Lysophosphatidic acid (LPA) is major serum lysophospholipid that induces migration in many cell types including ovarian cancer cells. Here we reported that ascites from ovarian cancer patients (AOCP) induced cell migration in a dose‐dependent manner but not by ascites from liver cirrhosis patients (ALCP). AOCP‐induced cell migration was completely blocked by pretreatment of PI3K inhibitor (LY294002). In addition, cells lacking Akt1 and Akt2 (DKO) showed impairment of AOCP‐induced cell migration. Interestingly, add‐back of Akt1 into DKO cells restored AOCP‐induced cell migration but not by Akt2. In correlation with this, AOCP preferentially induced the phosphorylation of Akt1 rather than Akt2. AOCP‐induced cell migration was also completely blocked by LPA receptor antagonist (Ki16425).
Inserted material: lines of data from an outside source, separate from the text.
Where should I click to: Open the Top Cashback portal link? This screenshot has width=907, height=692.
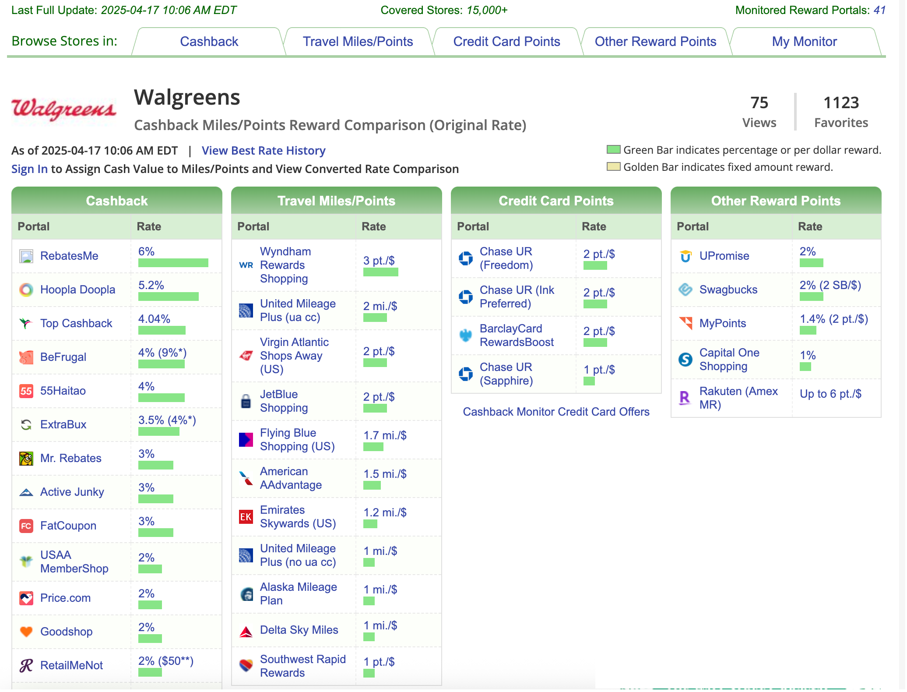tap(76, 324)
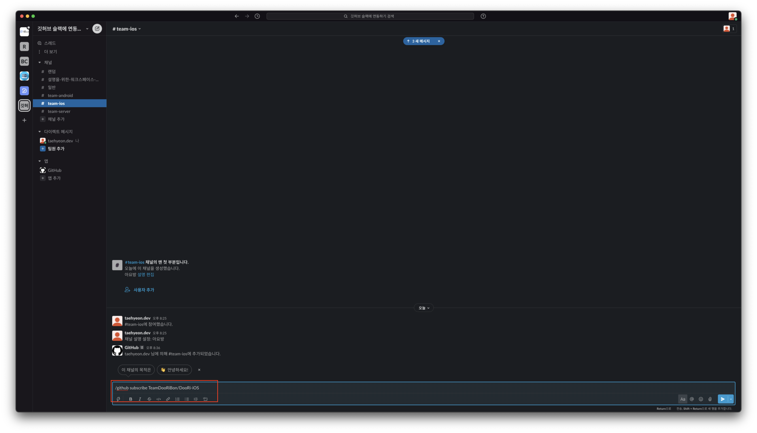Open the emoji picker in composer
Viewport: 757px width, 433px height.
pos(701,399)
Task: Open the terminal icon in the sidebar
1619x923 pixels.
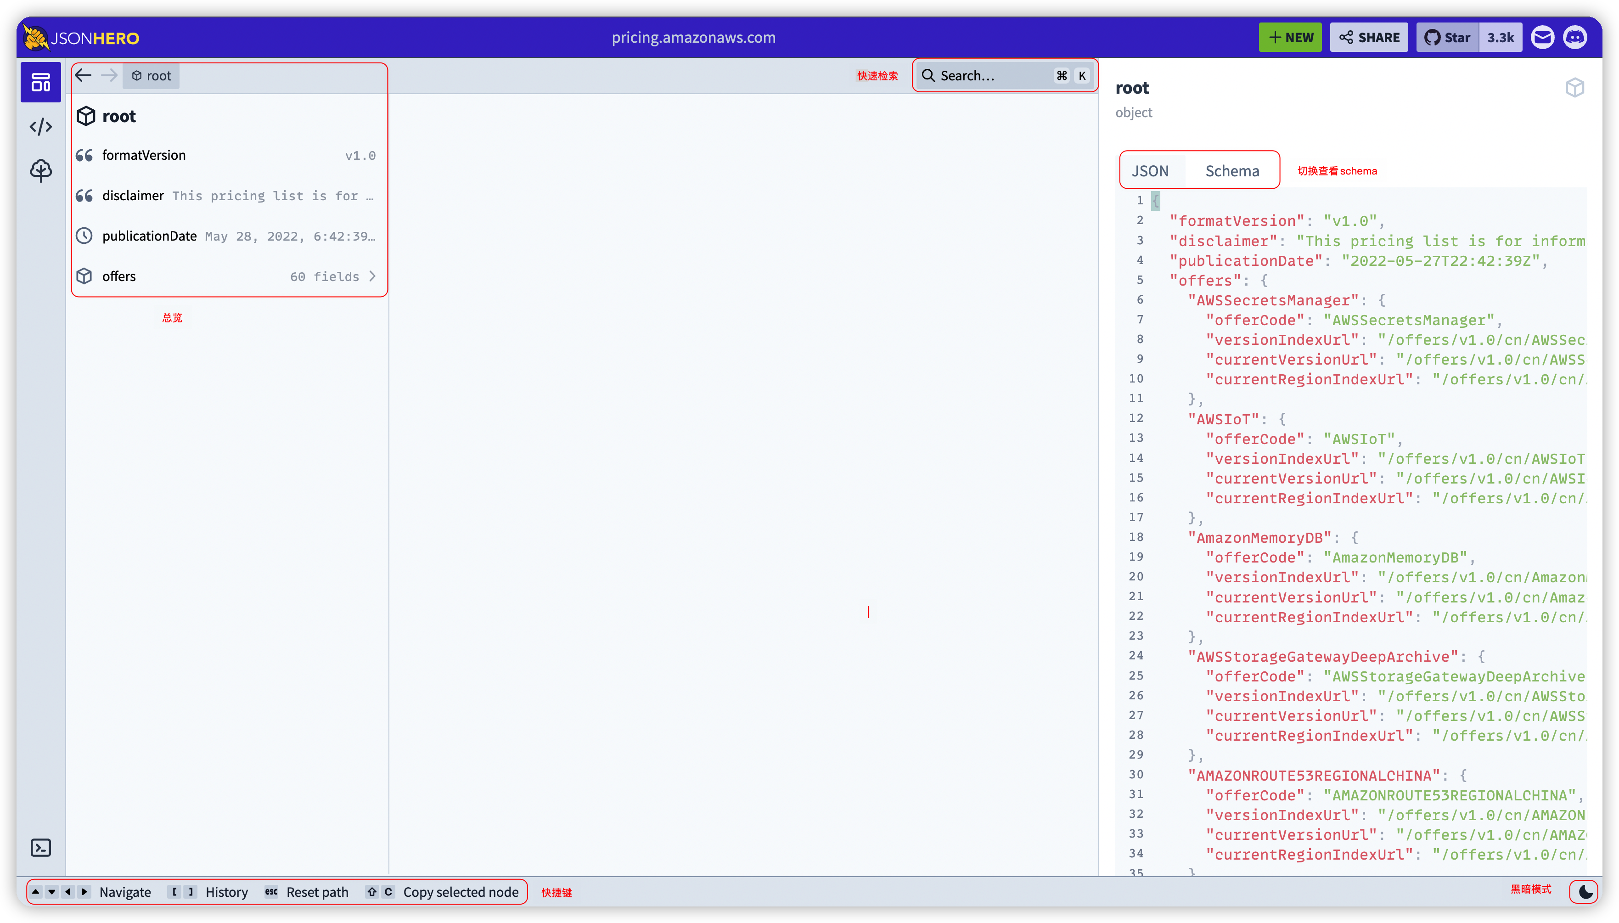Action: coord(41,848)
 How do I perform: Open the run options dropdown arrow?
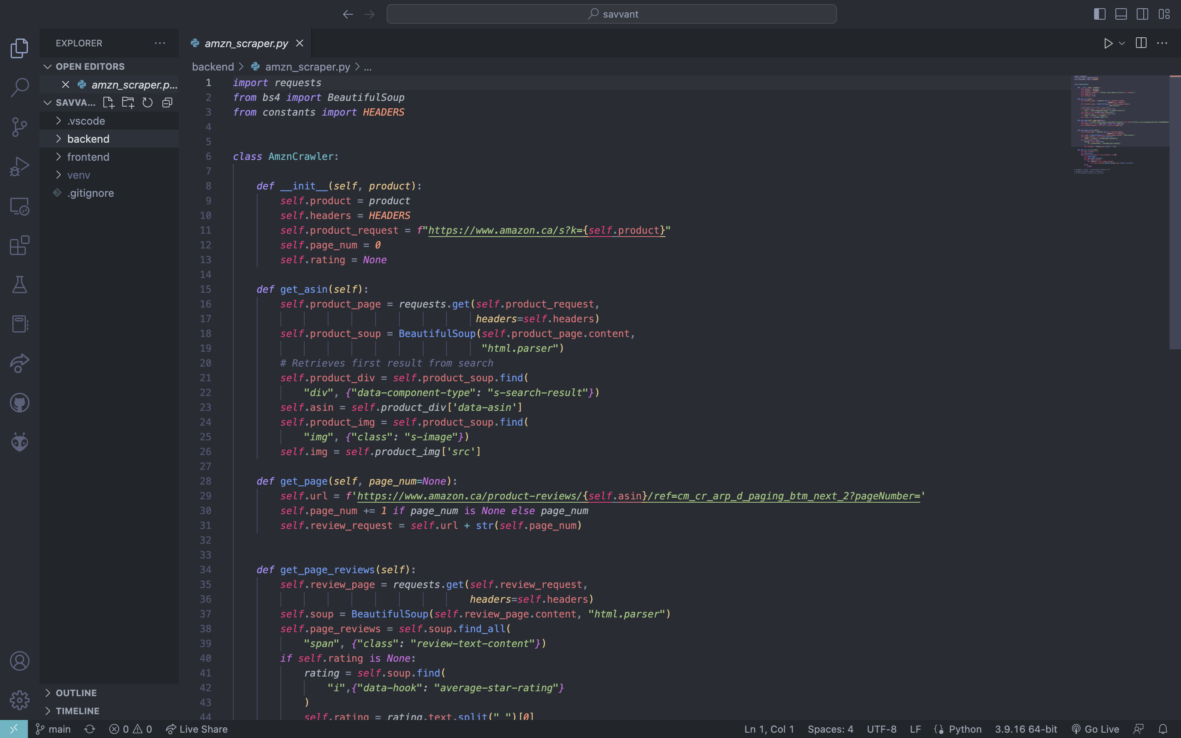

Likewise, LPA‐induced cell migration was completely blocked by pretreatment of PI3K inhibitor (LY294002) and showed defects in cells lacking Akt1 such as DKO cells. Re‐introduction of Akt1 into DKO cells restored LPA‐induced cell migration. LPA also preferentially activated Akt1 rather than Akt2. Finally, we showed that silencing of P‐Rex1 by siRNA completely abolished LPA‐dependent cell migration. Given these results, we suggest that LPA might be major component of ascites from ovarian cancer patients that induces cell migration through the preferential activation of Akt1. P‐Rex1 might play critical role in LPA‐induced cell migration through specific molecular complex formation with Akt1.